Неудивительно, что монарх решил устроить счастье своего “господина племянника” и сосватал ему богатейшую невесту, младшую дочь сибирского губернатора, князя Матвея Гагарина (по иронии судьбы, казненного впоследствии за непомерное казнокрадство). Сговор состоялся, и уже был назначен день свадьбы, но нежданно-негаданно строптивая княжна прямо из-под венца сбежала в монастырь и приняла монашескую аскезу. Как ни возмущался Петр, как ни усовещивал беглянку разгневанный отец – все без толку.
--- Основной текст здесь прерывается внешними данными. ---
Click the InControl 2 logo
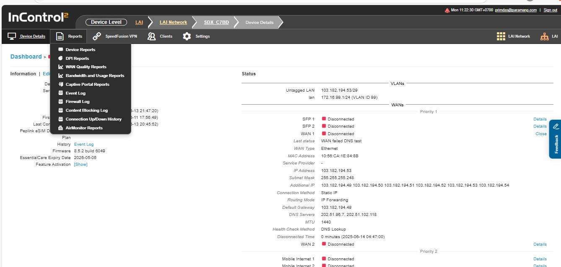 (x=38, y=17)
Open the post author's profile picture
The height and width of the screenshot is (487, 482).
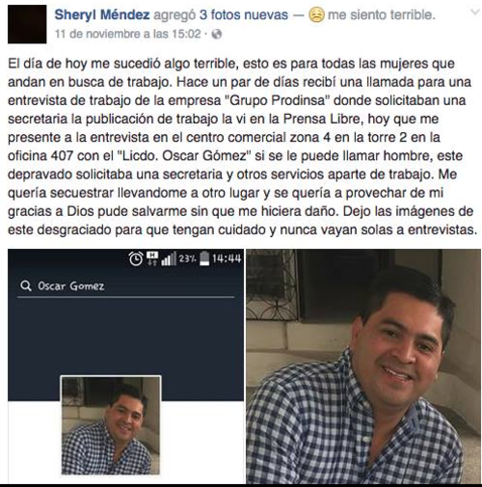[x=27, y=24]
На сердце Платона Ивановича, так и не уразумевшего резоны своего амурного афронта, легла тяжелая печаль.
И панацею от душевных невзгод Мусин-Пушкин находит вдали от дома, в государевой службе на дипломатическом поприще. С 1716–1719 гг. граф состоит при миссии посла князя Бориса Куракина во Франции и Голландии. В 1719 году Петр посылает его эмиссаром в Данию, вести судьбоносные для России переговоры о военном сотрудничестве двух стран. Причем царь даёт Платону поручения самого деликатного свойства. Так, 3 июня 1719 года он вручает ему секретную инструкцию о возможном французском посредничестве при заключении русско-шведского мира, в коей предлагает заменить своего парламентера барона Шлейница “министром российской нации”. И граф исполнил волю монарха в точности, как, впрочем, выполнял и прочие дипломатические задания императора в Гессен-Касселе, Гааге или Париже.
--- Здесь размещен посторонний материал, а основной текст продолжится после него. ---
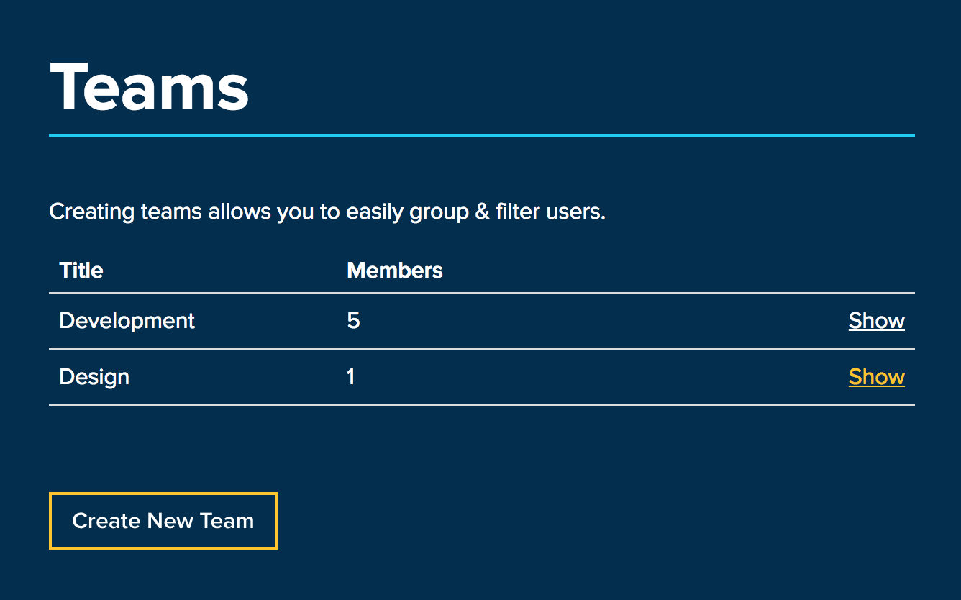Screen dimensions: 961x600
Task: Open the yellow Show link for Design
Action: pos(876,377)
Возвратившись из чужих краев, Мусин-Пушкин был прикомандирован к особе его высочества герцога Голштейн-Готтопского Карла-Фридриха, находившегося в России в качестве жениха дочери царя, цесаревны Анны Петровны. Претендент на шведскую корону, августейший жених был принимаем при Дворе с особой торжественностью и, как это водилось в петровские времена, торжества эти сопровождались обильными приношениями Ивашке Хмельницкому (то есть беспробудным пьянством). И не кто иной, как Петр, буквально заставлял каждого опустошить кубок “большого орла”, так что гости не вязали лыка и едва стояли на ногах. Как же держится на таких раутах наш граф Платон? Голштинский камер-юнкер Фридрих Вильгельм Берхгольц составил описание празднества с участием герцога по случаю спуска российского корабля “Пантелеймон” 27 июля 1721 года. Он сообщает о всеобщем “совершенном пьянстве” и “дурачествах, какие были сделаны [опьянелыми гостями] в продолжение нескольких часов”. И далее о Мусине-Пушкине, который “нарочно притворялся пьяным”. “Конечно, – резонерствует Берхгольц, – [граф] должен был воздерживаться от питья, потому что находился при герцоге, однако ж не имел надобности так страшно притворяться, как он это делал”. Впрочем, такое притворство помогло Платону, не прогневив Петра, охранить высокую особу герцога от докучливой толпы пьяных почитателей.